Pipelines

Pipelines is a library designed to generate and evaluate data analysis pipelines.

Transformation interface

Pipelines.trainFunction
train(repository::Repository, card::Card, source; schema = nothing)::CardState

Return a trained model for a given card on a table table in the database repository.db.

source
Pipelines.evaluateFunction
evaluate(
    repository::Repository,
    card::Card,
    state::CardState,
    (source, destination)::Pair,
    id::AbstractString;
    schema = nothing
)

Replace table destination in the database repository.db with the outcome of executing the card on the table source. The new table destination will have an additional column id, to be joined with the row number of the original table.
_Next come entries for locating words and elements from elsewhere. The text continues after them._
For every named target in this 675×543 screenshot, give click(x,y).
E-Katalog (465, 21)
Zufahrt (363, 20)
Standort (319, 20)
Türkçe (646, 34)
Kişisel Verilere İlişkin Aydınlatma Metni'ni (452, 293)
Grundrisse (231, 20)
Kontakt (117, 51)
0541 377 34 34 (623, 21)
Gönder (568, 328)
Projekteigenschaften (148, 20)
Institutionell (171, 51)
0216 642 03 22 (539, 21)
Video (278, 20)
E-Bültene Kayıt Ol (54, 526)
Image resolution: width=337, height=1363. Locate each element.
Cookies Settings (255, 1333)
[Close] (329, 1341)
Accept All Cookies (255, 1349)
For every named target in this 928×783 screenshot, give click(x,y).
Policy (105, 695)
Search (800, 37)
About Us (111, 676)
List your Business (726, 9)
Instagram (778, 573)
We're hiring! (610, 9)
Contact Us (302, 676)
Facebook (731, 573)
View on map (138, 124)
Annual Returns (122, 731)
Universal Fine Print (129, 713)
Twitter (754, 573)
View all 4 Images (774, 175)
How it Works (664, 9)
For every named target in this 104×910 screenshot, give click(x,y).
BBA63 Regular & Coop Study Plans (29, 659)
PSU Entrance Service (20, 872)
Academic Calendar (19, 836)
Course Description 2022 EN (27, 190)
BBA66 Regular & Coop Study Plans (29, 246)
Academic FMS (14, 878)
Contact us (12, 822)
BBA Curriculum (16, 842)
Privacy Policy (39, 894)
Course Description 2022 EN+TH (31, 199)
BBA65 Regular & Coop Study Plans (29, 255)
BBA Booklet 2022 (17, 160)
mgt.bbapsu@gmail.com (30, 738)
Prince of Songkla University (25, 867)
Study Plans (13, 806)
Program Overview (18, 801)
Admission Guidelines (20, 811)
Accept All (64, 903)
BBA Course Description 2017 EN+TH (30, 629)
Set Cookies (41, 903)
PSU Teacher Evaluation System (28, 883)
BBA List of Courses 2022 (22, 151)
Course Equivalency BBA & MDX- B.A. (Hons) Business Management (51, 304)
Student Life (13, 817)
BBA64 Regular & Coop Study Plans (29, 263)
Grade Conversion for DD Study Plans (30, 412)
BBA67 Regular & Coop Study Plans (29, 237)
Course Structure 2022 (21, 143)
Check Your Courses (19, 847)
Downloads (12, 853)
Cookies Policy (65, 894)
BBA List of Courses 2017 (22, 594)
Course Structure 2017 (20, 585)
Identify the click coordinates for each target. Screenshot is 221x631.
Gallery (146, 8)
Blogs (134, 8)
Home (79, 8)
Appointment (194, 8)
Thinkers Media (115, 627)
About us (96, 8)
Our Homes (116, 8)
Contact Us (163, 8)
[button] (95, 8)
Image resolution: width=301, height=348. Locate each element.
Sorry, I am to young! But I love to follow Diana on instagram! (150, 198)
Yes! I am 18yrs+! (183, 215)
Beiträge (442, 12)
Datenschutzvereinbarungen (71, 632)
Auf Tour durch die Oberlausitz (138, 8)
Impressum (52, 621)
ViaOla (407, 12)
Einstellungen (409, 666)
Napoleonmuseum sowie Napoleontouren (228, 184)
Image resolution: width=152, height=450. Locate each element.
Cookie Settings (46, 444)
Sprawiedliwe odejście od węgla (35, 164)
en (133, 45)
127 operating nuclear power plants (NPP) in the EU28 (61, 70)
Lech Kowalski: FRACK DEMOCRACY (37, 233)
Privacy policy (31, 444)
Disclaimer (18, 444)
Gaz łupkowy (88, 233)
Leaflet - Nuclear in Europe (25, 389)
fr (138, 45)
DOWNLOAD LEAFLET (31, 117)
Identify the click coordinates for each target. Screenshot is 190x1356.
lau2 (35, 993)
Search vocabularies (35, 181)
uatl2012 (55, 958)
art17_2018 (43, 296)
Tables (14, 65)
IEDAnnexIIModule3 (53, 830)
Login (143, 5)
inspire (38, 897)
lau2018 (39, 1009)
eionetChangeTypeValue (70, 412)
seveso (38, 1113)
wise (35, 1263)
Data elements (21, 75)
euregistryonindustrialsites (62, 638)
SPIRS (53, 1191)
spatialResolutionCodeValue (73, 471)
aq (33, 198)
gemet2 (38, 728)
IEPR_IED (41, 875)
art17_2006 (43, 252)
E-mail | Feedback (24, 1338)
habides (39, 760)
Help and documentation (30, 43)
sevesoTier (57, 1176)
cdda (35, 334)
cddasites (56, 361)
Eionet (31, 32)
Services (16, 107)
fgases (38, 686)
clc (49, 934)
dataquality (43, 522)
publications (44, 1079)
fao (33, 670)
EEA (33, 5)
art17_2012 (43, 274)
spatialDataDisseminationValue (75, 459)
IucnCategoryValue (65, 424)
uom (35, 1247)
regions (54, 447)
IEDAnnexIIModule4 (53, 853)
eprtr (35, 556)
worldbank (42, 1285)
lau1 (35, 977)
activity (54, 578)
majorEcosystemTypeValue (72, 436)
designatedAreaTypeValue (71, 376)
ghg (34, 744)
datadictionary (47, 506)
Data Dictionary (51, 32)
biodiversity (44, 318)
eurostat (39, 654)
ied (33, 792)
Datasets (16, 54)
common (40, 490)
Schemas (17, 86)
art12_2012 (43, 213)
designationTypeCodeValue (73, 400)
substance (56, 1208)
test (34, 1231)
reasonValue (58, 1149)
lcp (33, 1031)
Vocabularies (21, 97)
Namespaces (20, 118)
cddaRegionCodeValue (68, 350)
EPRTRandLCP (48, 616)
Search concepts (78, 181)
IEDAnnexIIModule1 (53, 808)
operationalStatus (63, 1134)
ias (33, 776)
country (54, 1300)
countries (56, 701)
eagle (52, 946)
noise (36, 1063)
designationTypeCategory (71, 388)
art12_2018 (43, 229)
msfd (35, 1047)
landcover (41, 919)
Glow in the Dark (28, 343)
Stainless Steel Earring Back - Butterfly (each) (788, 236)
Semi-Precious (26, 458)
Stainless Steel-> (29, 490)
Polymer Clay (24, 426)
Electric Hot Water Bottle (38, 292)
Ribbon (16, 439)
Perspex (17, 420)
Here, state represents the result of train(repository, card, source; schema). See also train.

source
Pipelines.get_inputsFunction
get_inputs(c::Card; invert::Bool = false, train::Bool = !invert)::Vector{String}

Return the list of inputs for a given card.

source
Pipelines.get_outputsFunction
get_outputs(c::Card; invert::Bool = false)::Vector{String}

Return the list of outputs for a given card.

source

Pipeline computation

Pipelines.NodeType
Node(
    card::Card,
    state = CardState();
    update::Bool = true
)

Generate a Node object from a Card.

source
Pipelines.train!Function
train!(
    repository::Repository,
    node::Node,
    table::AbstractString;
    schema = nothing
)

Train node on table table in repository. The field state of node is modified.

See also evaljoin, train_evaljoin!.

source
Pipelines.evaljoinFunction
evaljoin(
    repository::Repository,
    nodes::AbstractVector,
    table::AbstractString,
    [keep_vars];
    schema = nothing
)

evaljoin(
    repository::Repository,
    node::Node,
    (source, destination)::Pair,
    [keep_vars];
    schema = nothing
)

Replace table in the database repository.db with the outcome of executing all the transformations in nodes, without training the nodes. The resulting outputs of the pipeline are joined with the original columns keep_vars (defaults to keeping all columns).

If only a node is provided, then one should pass both source and destination tables.

See also train!, train_evaljoin!.

Return pipeline graph and metadata.

source
Pipelines.train_evaljoin!Function
train_evaljoin!(
    repository::Repository,
    nodes::AbstractVector,
    table::AbstractString,
    [keep_vars];
    schema = nothing
)

train_evaljoin!(
    repository::Repository,
    node::Node,
    (source, destination)::Pair,
    [keep_vars];
    schema = nothing
)

Replace table in the database repository.db with the outcome of executing all the transformations in nodes, after having trained the nodes. The resulting outputs of the pipeline are joined with the original columns keep_vars (defaults to keeping all columns).

If only a node is provided, then one should pass both source and destination tables.

See also train!, evaljoin.

Return pipeline graph and metadata.

source

Pipeline reports

Pipelines.reportFunction
report(repository::Repository, nodes::AbstractVector)

Create default reports for all nodes referring to a given repository. Each node must be of type Node.

source
report(::Repository, ::Card, ::CardState)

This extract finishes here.